Would you repeat all of the records underneath, exactly as written?

(Collection entries)
+ + + + +

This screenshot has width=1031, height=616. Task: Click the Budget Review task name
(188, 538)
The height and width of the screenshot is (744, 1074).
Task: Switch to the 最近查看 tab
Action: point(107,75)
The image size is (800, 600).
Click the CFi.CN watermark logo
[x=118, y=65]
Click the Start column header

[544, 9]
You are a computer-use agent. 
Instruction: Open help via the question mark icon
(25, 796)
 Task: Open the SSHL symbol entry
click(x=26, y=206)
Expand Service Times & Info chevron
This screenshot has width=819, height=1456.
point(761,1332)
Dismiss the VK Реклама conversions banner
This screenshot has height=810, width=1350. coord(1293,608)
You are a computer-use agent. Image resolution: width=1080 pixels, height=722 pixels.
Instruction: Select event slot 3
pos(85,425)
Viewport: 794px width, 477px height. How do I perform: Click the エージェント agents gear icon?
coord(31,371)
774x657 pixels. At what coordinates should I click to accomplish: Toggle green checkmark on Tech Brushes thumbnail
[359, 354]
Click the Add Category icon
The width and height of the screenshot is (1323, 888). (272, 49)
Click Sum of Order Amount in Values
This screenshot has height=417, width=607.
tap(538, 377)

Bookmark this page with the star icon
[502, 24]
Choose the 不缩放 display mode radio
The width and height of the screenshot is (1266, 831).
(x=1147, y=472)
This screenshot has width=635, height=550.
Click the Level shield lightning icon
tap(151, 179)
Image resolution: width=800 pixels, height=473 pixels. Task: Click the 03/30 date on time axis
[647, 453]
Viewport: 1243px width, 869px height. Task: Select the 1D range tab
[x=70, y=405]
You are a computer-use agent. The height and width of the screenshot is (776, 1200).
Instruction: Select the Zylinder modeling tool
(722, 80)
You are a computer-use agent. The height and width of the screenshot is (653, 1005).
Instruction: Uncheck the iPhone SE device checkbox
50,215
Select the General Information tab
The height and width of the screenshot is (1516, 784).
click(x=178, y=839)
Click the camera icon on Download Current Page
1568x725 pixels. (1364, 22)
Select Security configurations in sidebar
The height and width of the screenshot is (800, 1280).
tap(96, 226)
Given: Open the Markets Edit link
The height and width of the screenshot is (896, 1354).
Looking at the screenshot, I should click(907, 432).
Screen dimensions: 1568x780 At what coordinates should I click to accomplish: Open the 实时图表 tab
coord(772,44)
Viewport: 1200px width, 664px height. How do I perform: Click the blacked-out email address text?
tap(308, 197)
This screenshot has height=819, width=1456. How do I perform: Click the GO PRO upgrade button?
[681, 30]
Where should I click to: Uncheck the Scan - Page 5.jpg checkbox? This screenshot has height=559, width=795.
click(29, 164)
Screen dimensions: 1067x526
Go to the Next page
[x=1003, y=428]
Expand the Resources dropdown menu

+ + + + +

[ANSWER TO THIS TASK]
This screenshot has width=1031, height=616. Task: Click the Budget Review task name
(188, 538)
The height and width of the screenshot is (744, 1074).
Task: Switch to the 最近查看 tab
Action: point(107,75)
The image size is (800, 600).
Click the CFi.CN watermark logo
[x=118, y=65]
Click the Start column header

[544, 9]
You are a computer-use agent. 
Instruction: Open help via the question mark icon
(25, 796)
 Task: Open the SSHL symbol entry
click(x=26, y=206)
Expand Service Times & Info chevron
This screenshot has width=819, height=1456.
point(761,1332)
Dismiss the VK Реклама conversions banner
This screenshot has height=810, width=1350. coord(1293,608)
You are a computer-use agent. Image resolution: width=1080 pixels, height=722 pixels.
Instruction: Select event slot 3
pos(85,425)
Viewport: 794px width, 477px height. How do I perform: Click the エージェント agents gear icon?
coord(31,371)
774x657 pixels. At what coordinates should I click to accomplish: Toggle green checkmark on Tech Brushes thumbnail
[359, 354]
Click the Add Category icon
The width and height of the screenshot is (1323, 888). (272, 49)
Click Sum of Order Amount in Values
This screenshot has height=417, width=607.
tap(538, 377)

Bookmark this page with the star icon
[502, 24]
Choose the 不缩放 display mode radio
The width and height of the screenshot is (1266, 831).
(x=1147, y=472)
This screenshot has width=635, height=550.
Click the Level shield lightning icon
tap(151, 179)
Image resolution: width=800 pixels, height=473 pixels. Task: Click the 03/30 date on time axis
[647, 453]
Viewport: 1243px width, 869px height. Task: Select the 1D range tab
[x=70, y=405]
You are a computer-use agent. The height and width of the screenshot is (776, 1200).
Instruction: Select the Zylinder modeling tool
(722, 80)
You are a computer-use agent. The height and width of the screenshot is (653, 1005).
Instruction: Uncheck the iPhone SE device checkbox
50,215
Select the General Information tab
The height and width of the screenshot is (1516, 784).
click(x=178, y=839)
Click the camera icon on Download Current Page
1568x725 pixels. (1364, 22)
Select Security configurations in sidebar
The height and width of the screenshot is (800, 1280).
tap(96, 226)
Given: Open the Markets Edit link
The height and width of the screenshot is (896, 1354).
Looking at the screenshot, I should click(907, 432).
Screen dimensions: 1568x780 At what coordinates should I click to accomplish: Open the 实时图表 tab
coord(772,44)
Viewport: 1200px width, 664px height. How do I perform: Click the blacked-out email address text?
tap(308, 197)
This screenshot has height=819, width=1456. How do I perform: Click the GO PRO upgrade button?
[681, 30]
Where should I click to: Uncheck the Scan - Page 5.jpg checkbox? This screenshot has height=559, width=795.
click(29, 164)
Screen dimensions: 1067x526
Go to the Next page
[x=1003, y=428]
Expand the Resources dropdown menu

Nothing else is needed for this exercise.